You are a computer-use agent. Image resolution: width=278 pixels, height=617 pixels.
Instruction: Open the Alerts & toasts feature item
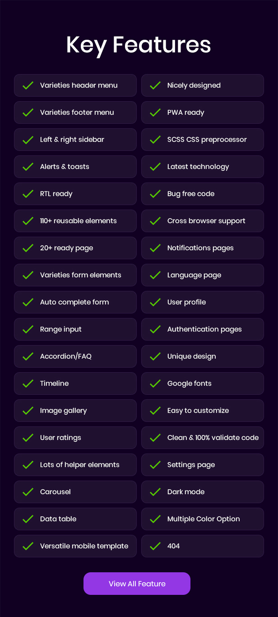[75, 167]
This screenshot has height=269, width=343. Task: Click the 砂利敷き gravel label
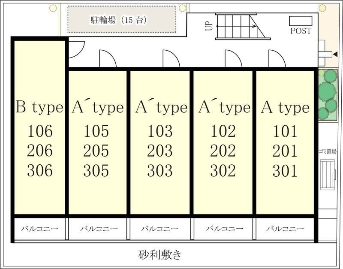160,254
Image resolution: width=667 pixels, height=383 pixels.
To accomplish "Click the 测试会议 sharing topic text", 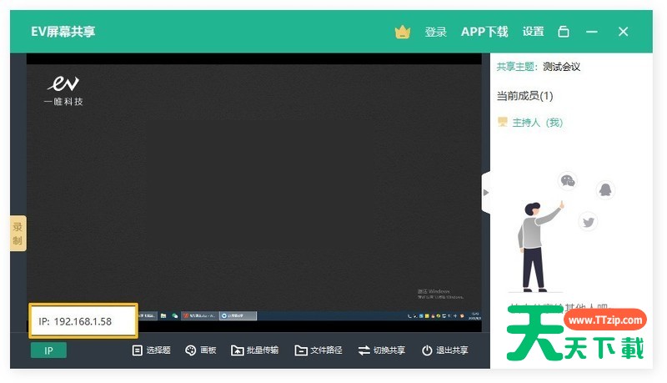I will coord(561,67).
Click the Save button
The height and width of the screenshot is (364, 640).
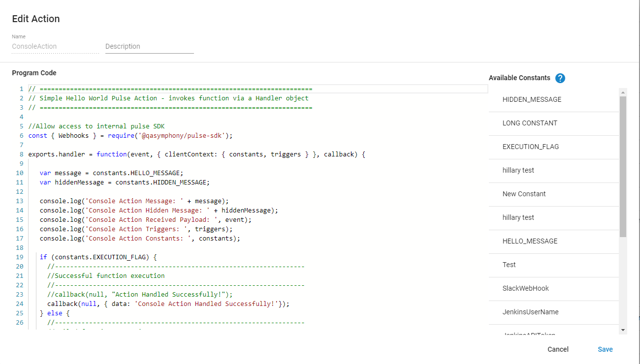(x=605, y=349)
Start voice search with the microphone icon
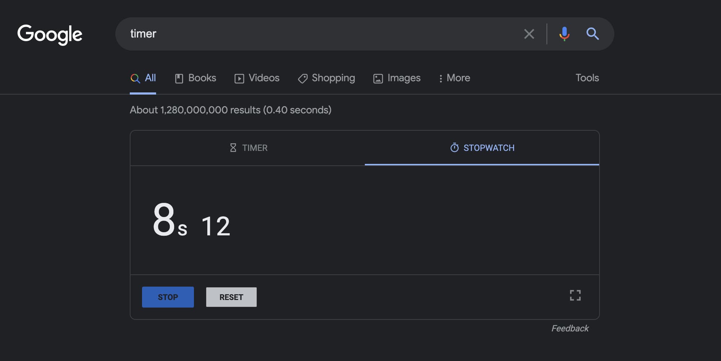721x361 pixels. tap(564, 34)
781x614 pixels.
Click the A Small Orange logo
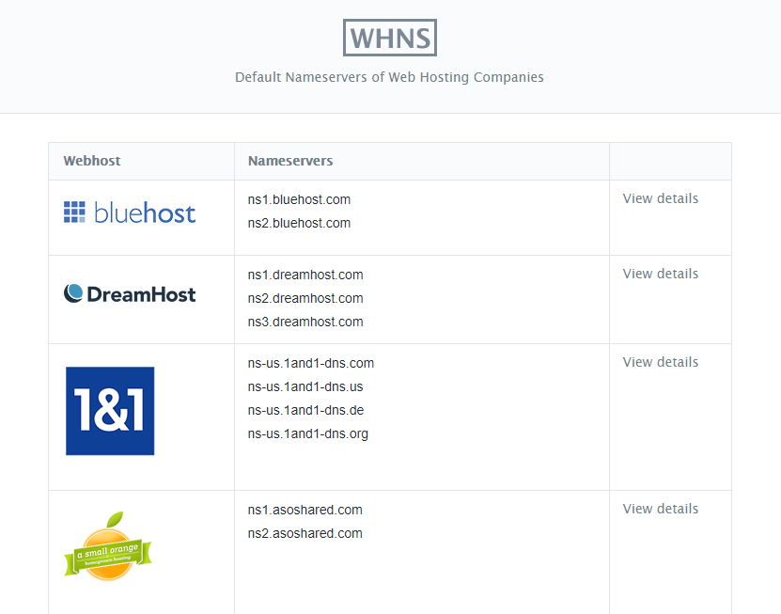tap(107, 546)
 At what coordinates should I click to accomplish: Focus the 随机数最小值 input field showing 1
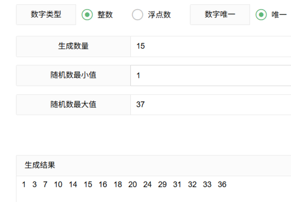211,76
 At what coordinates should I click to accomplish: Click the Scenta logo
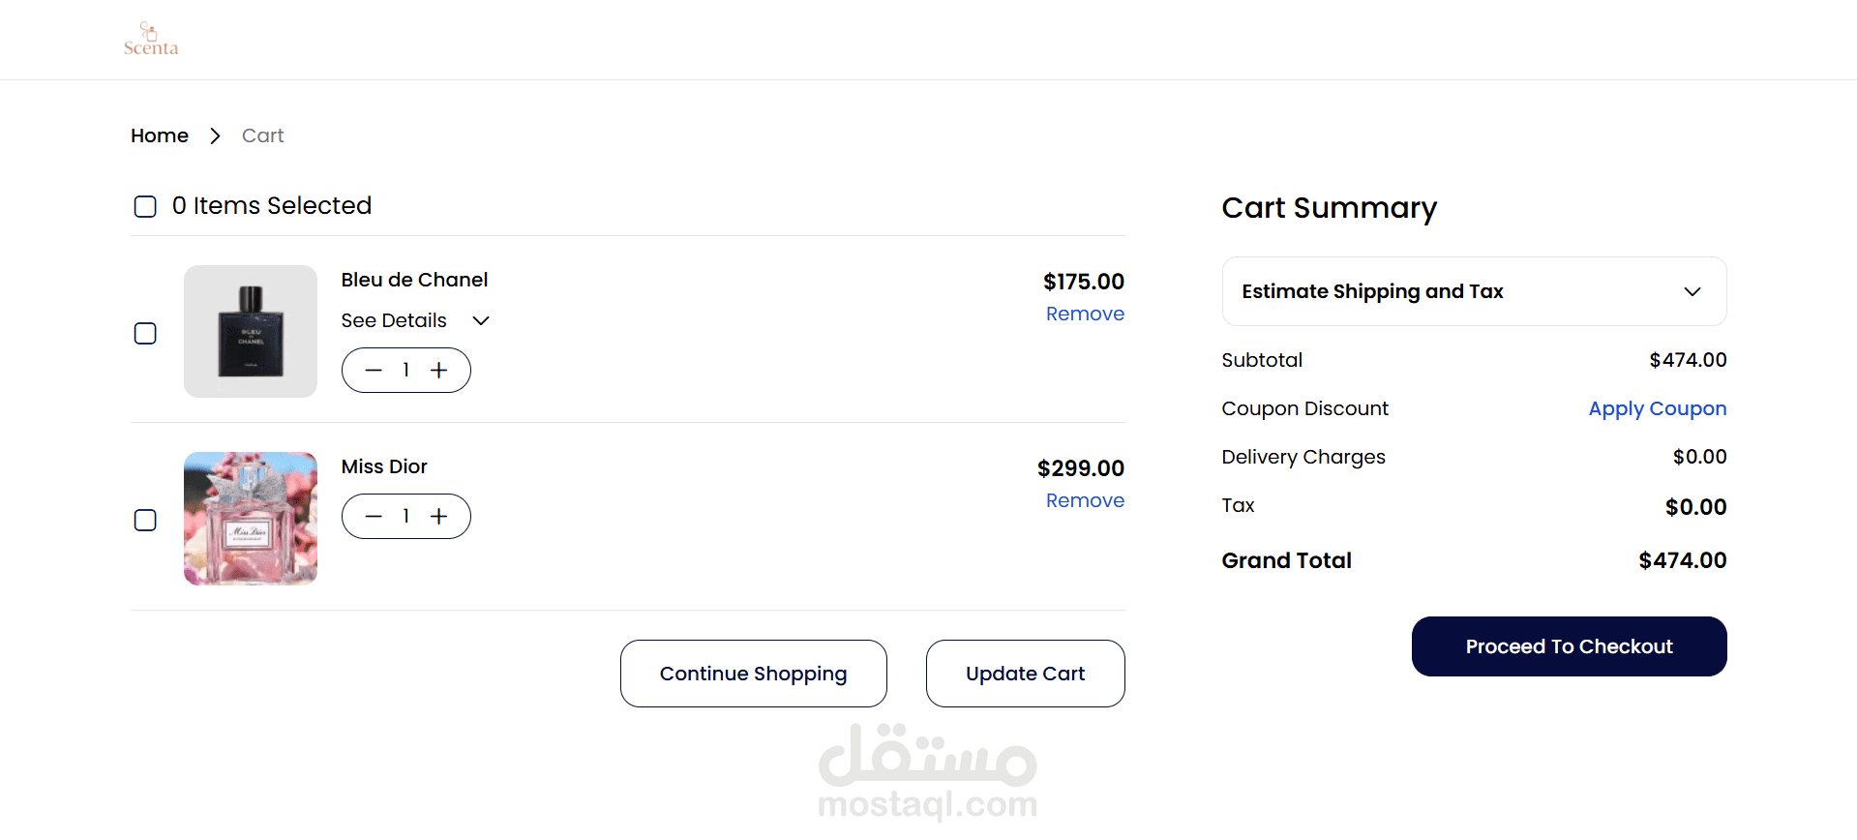pyautogui.click(x=151, y=39)
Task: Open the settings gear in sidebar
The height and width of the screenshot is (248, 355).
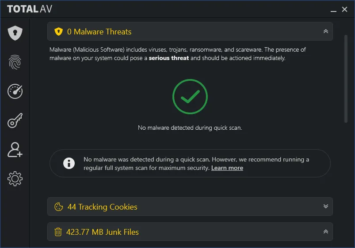Action: [x=15, y=179]
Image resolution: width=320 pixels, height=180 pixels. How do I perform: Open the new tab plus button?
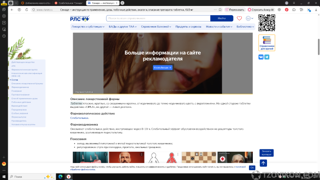(123, 3)
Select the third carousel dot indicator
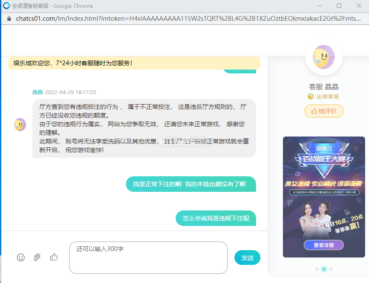 click(x=331, y=269)
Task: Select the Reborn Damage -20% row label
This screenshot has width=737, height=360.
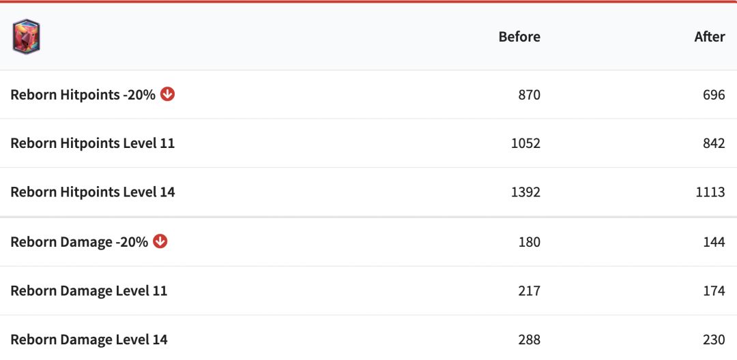Action: (79, 242)
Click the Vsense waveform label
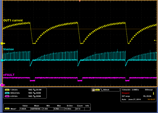Image resolution: width=158 pixels, height=113 pixels. click(8, 49)
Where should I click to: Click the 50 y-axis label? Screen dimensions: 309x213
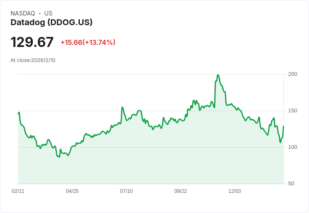(x=291, y=184)
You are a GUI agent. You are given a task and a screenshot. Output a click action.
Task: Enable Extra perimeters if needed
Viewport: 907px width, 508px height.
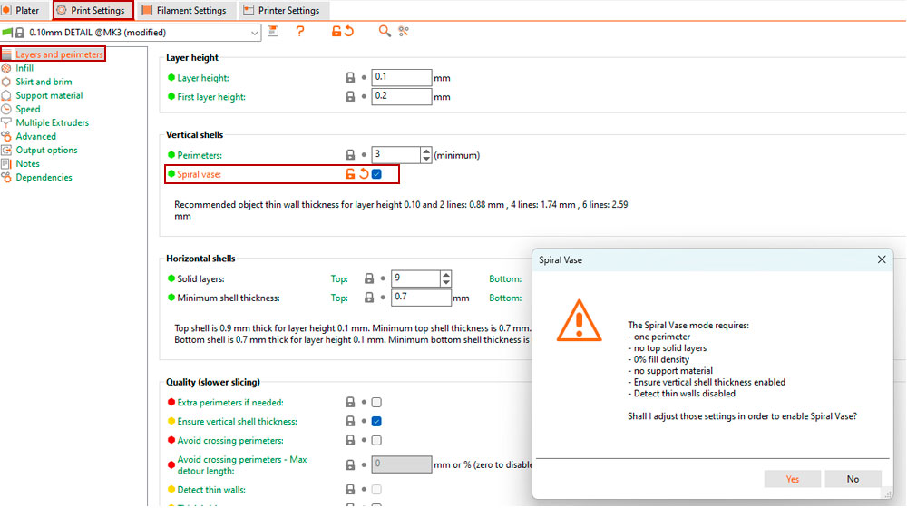pyautogui.click(x=376, y=403)
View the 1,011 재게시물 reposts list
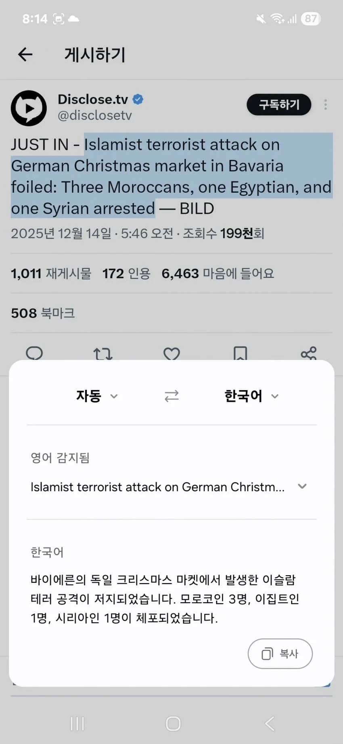Screen dimensions: 343x744 [51, 273]

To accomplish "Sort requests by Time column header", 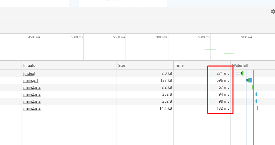I will pyautogui.click(x=179, y=66).
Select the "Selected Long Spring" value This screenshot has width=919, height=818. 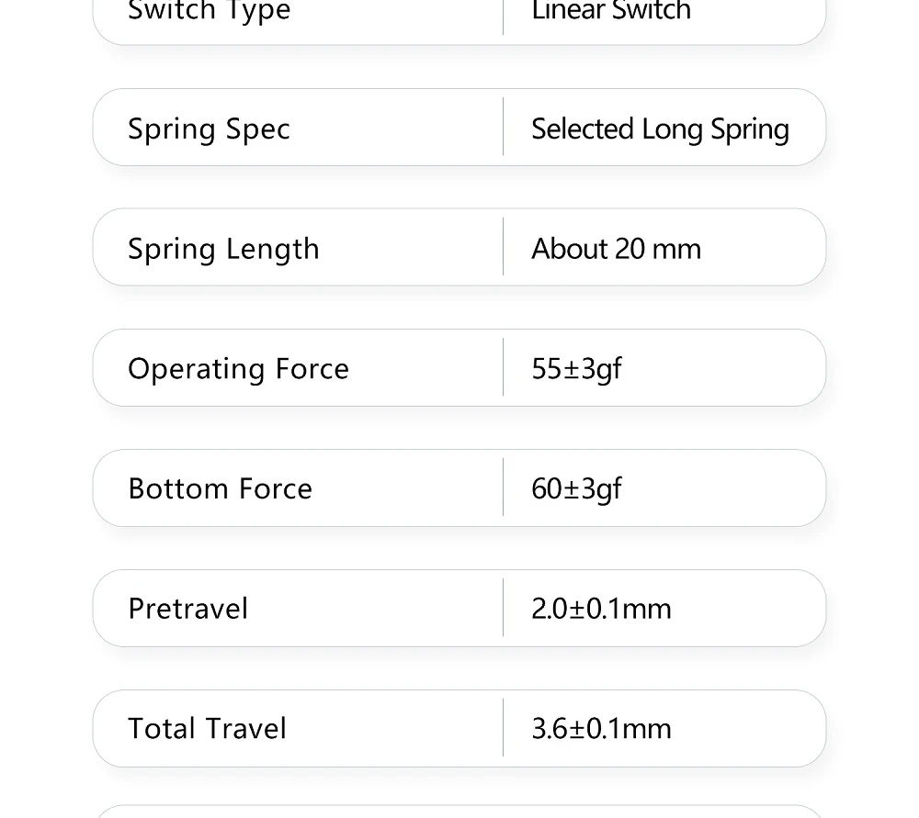[x=660, y=129]
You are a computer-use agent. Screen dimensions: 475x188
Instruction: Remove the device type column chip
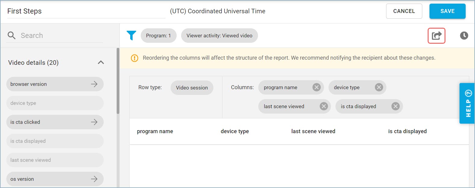click(379, 87)
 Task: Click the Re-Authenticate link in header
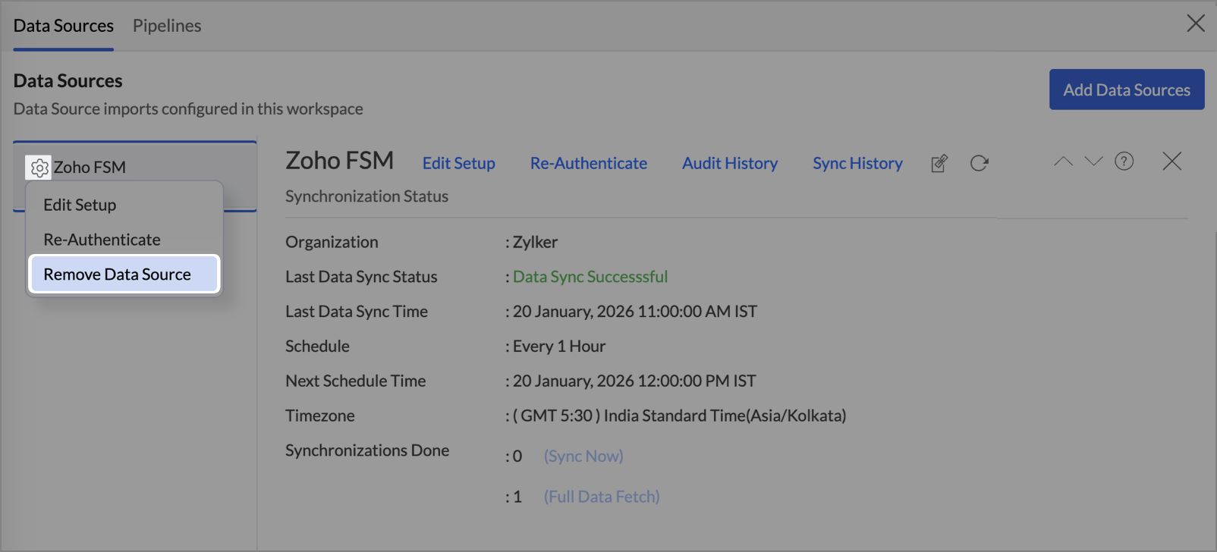pyautogui.click(x=588, y=163)
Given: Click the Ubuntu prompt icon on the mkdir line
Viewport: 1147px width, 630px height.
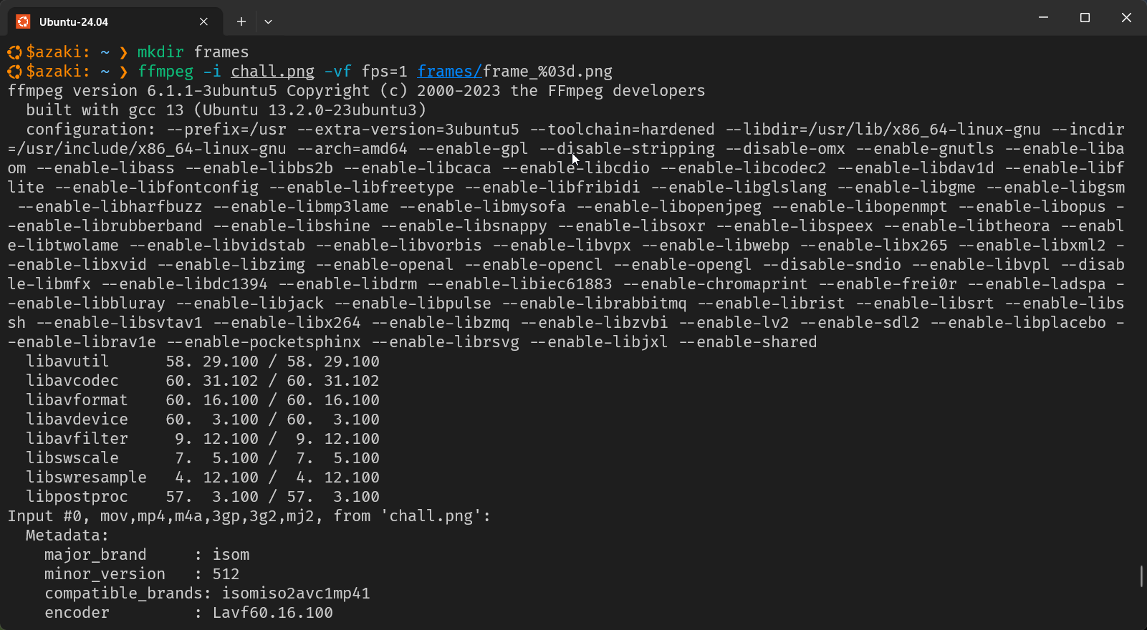Looking at the screenshot, I should coord(14,52).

════════════════════

- TASK TO CARRY OUT -
Wherever a line contains the string "agent", copy that line from the data.

- RESULT FOR THIS TASK -
You are a computer-use agent. Image resolution: width=278 pixels, height=617 pixels.
You are a GUI agent. You are given a task and a screenshot. Output a click action.
You are a computer-use agent. Screen dimensions: 475x188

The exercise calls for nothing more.